Venlafaxine and ODV have no significant affinity for muscarinic-cholinergic, H1 -histaminergic, or α1 adrenergic receptors in vitro. Pharmacologic activity at these receptors is hypothesized to be associated with the various anticholinergic, sedative, and cardiovascular effects seen with other psychotropic drugs. Venlafaxine and ODV do not possess monoamine oxidase (MAO) inhibitory activity.
Steady-state concentrations of venlafaxine and ODV in plasma are attained within 3 days of oral multiple-dose therapy. Venlafaxine and ODV exhibited linear kinetics over the dose range of 75 to 450 mg per day. Mean±SD steady-state plasma clearance of venlafaxine and ODV is 1.3±0.6 and 0.4±0.2 L/h/kg, respectively; apparent elimination half-life is 5±2 and 11±2 hours, respectively; and apparent (steadystate) volume of distribution is 7.5±3.7 and 5.7±1.8 L/kg, respectively. Venlafaxine and ODV are minimally bound at therapeutic concentrations to plasma proteins (27% and 30%, respectively).
Absorption And Distribution
Venlafaxine is well absorbed and extensively metabolized in the liver. ODV is the major active metabolite. On the basis of mass balance studies, at least 92% of a single oral dose of venlafaxine is absorbed. The absolute bioavailability of venlafaxine is approximately 45%.
Administration of Effexor XR (150 mg once daily) generally resulted in lower Cmax and later Tmax values than for Effexor (immediate release) administered twice daily (Table 16). When equal daily doses of venlafaxine were administered as either an immediate-release tablet or the extended-release capsule, the exposure to both venlafaxine and ODV was similar for the two treatments, and the fluctuation in plasma concentrations was slightly lower with the Effexor XR capsule. Therefore, Effexor XR provides a slower rate of absorption, but the same extent of absorption compared with the immediate-release tablet.
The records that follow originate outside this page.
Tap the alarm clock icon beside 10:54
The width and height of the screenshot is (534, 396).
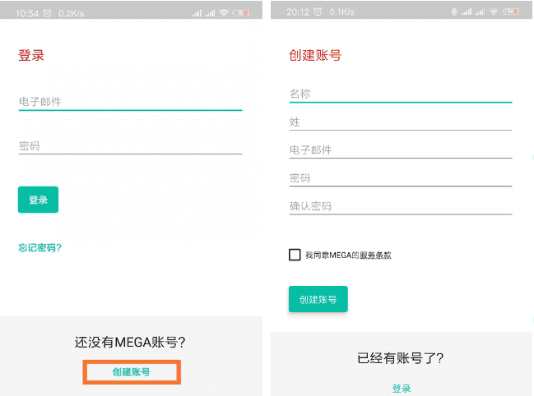[x=47, y=13]
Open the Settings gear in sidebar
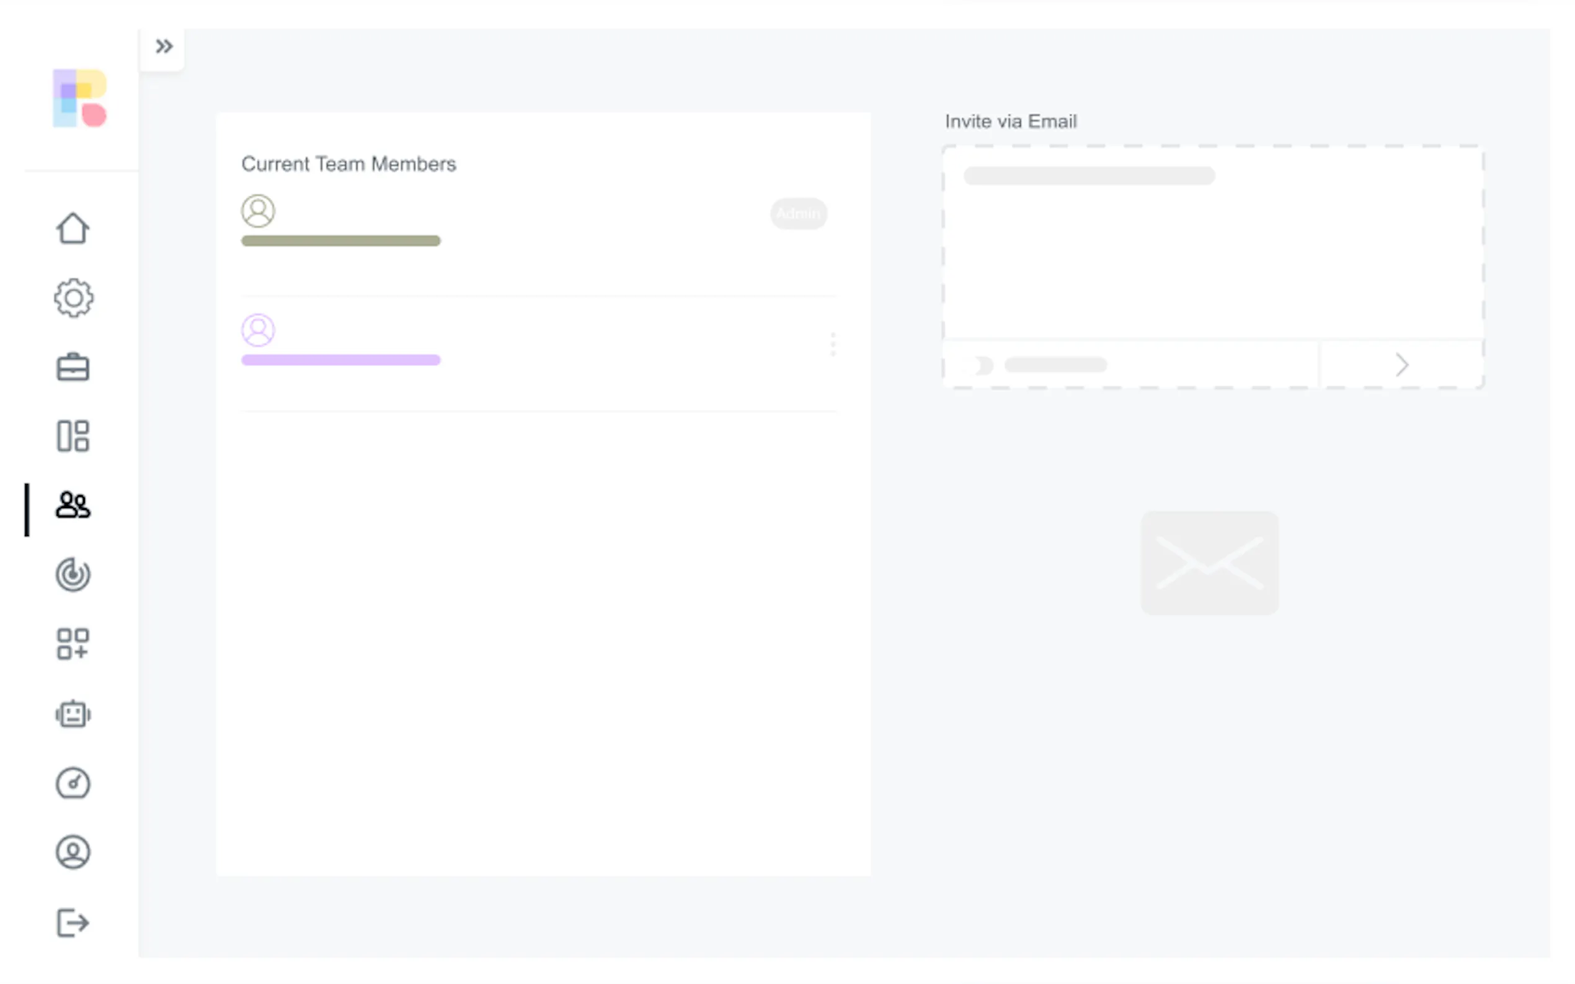Viewport: 1575px width, 984px height. click(x=73, y=298)
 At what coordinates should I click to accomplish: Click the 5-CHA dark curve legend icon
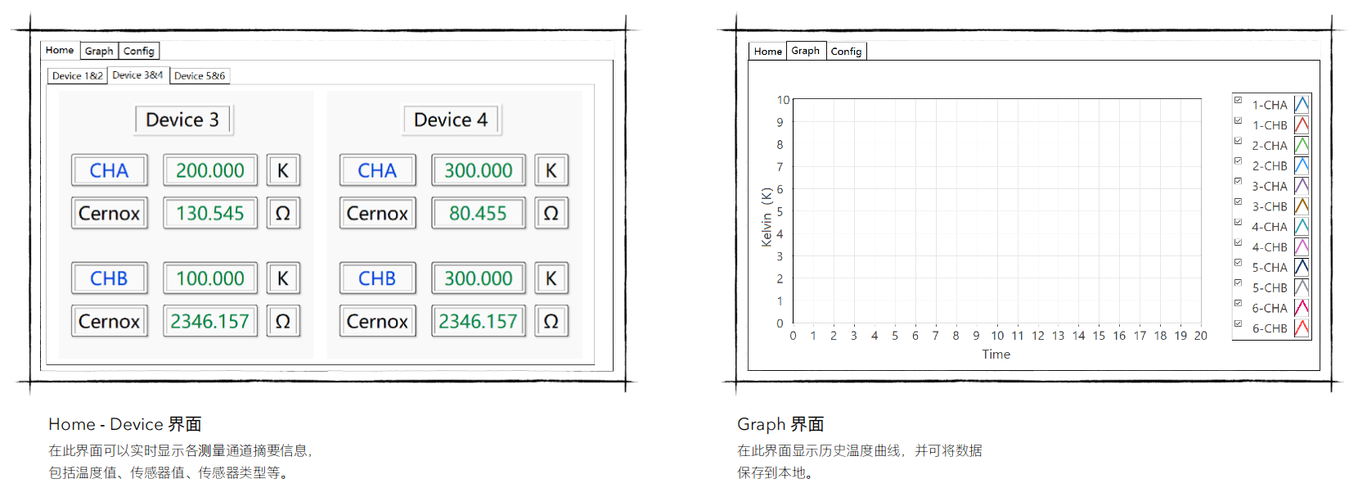1302,267
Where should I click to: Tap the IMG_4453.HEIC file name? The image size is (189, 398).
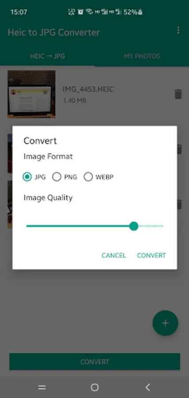click(x=88, y=89)
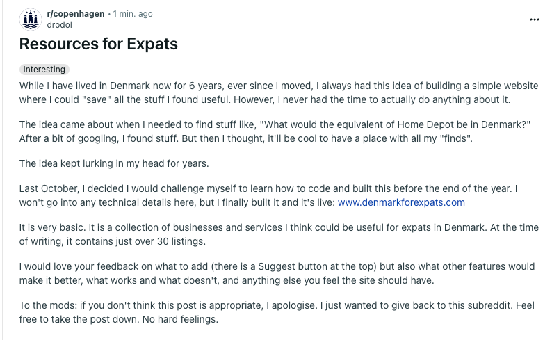Click the paragraph starting 'While I have lived'
Viewport: 552px width, 340px height.
[278, 92]
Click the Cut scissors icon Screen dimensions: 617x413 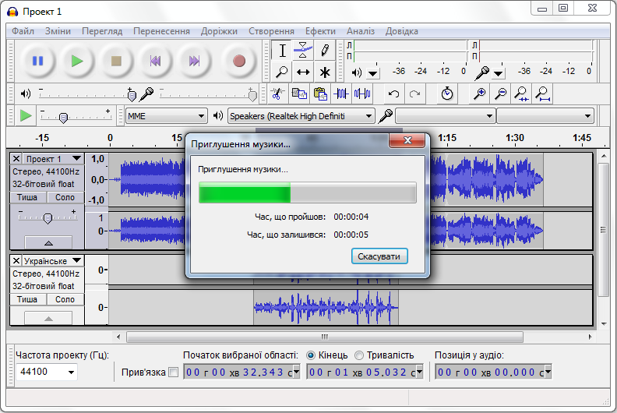pyautogui.click(x=277, y=94)
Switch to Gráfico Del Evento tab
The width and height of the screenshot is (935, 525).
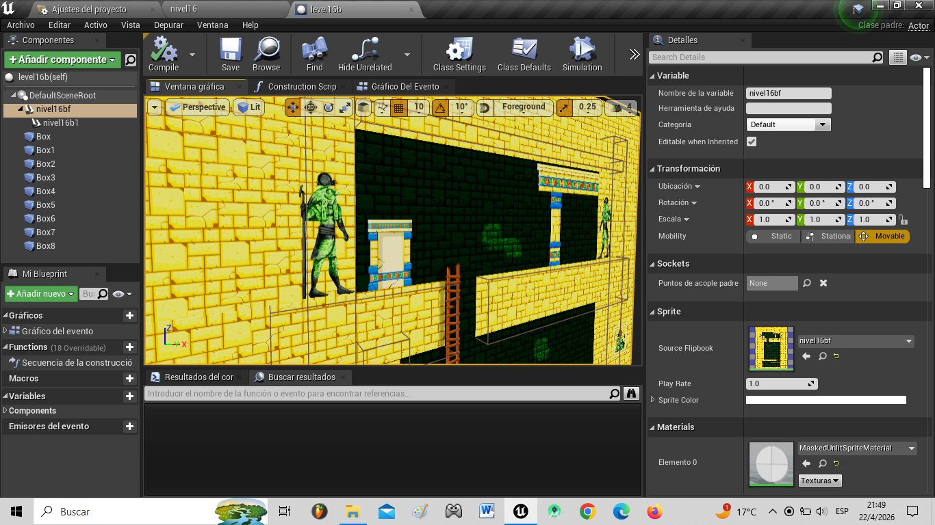[405, 87]
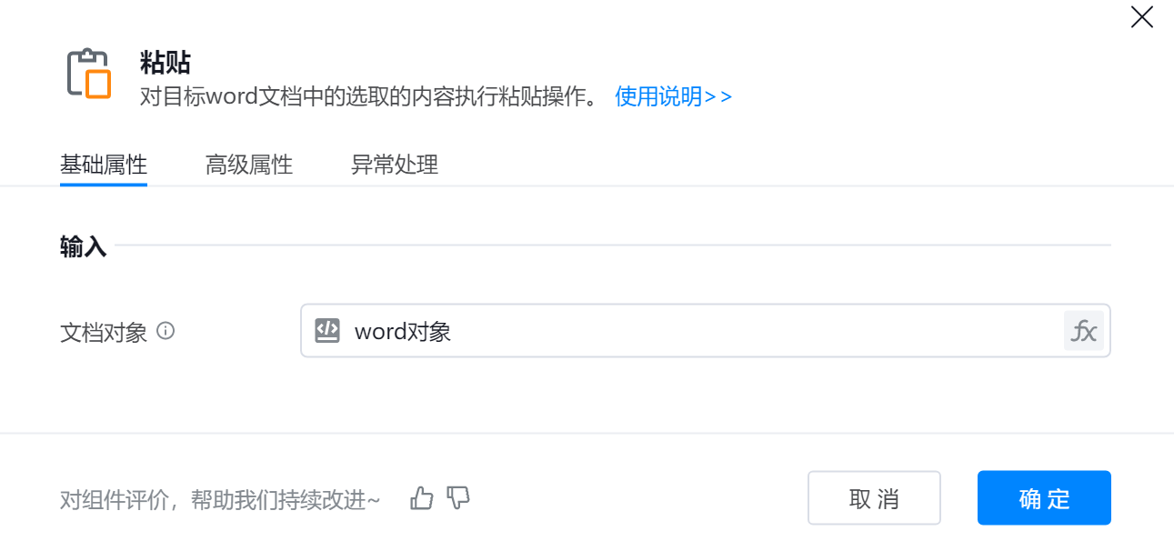Click the code variable icon before word对象

pos(327,331)
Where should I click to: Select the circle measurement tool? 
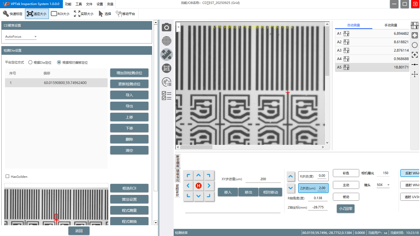coord(415,45)
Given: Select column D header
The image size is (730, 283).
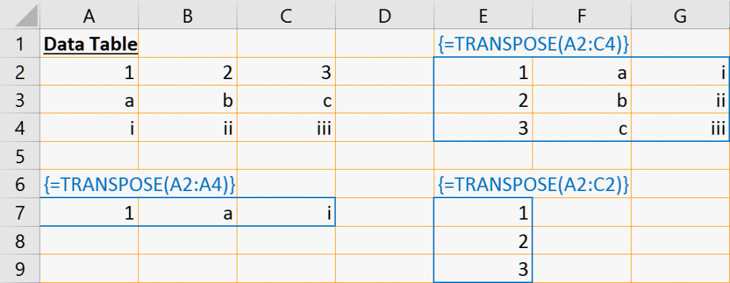Looking at the screenshot, I should click(384, 15).
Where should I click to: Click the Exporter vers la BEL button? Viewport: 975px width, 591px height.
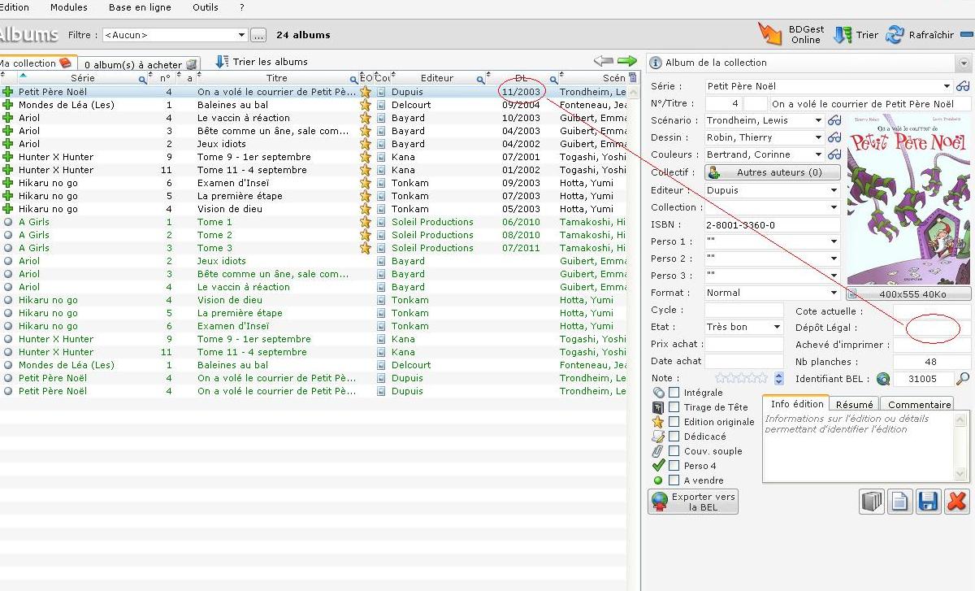(693, 502)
Table 16: Comparison of Cmax and Tmax Values for Venlafaxine and ODV Following Oral
Administration of Effexor XR and Effexor (Immediate Release)
Venlafaxine | ODV | |||
Cmax (ng/mL) |
Tmax (h) |
Cmax (ng/mL) |
Tmax (h) |
|
Effexor XR (150 mg once daily) | 150 | 5.5 | 260 | 9 |
Effexor (75 mg twice daily) | 225 | 2 | 290 | 3 |
Food did not affect the bioavailability of venlafaxine or its active metabolite, ODV. Time of administration (AM versus PM) did not affect the pharmacokinetics of venlafaxine and ODV from the 75 mg Effexor XR capsule.
Venlafaxine is not highly bound to plasma proteins; therefore, administration of Effexor XR to a patient taking another drug that is highly protein-bound should not cause increased free concentrations of the other drug.
Metabolism And Elimination
Following absorption, venlafaxine undergoes extensive presystemic metabolism in the liver, primarily to ODV, but also to N-desmethylvenlafaxine, N,O-didesmethylvenlafaxine, and other minor metabolites. In vitro studies indicate that the formation of ODV is catalyzed by CYP2D6; this has been confirmed in a clinical study showing that patients with low CYP2D6 levels (poor metabolizers) had increased levels of venlafaxine and reduced levels of ODV compared to people with normal CYP2D6 levels (extensive metabolizers).
Approximately 87% of a venlafaxine dose is recovered in the urine within 48 hours as unchanged venlafaxine (5%), unconjugated ODV (29%), conjugated ODV (26%), or other minor inactive metabolites (27%). Renal elimination of venlafaxine and its metabolites is thus the primary route of excretion.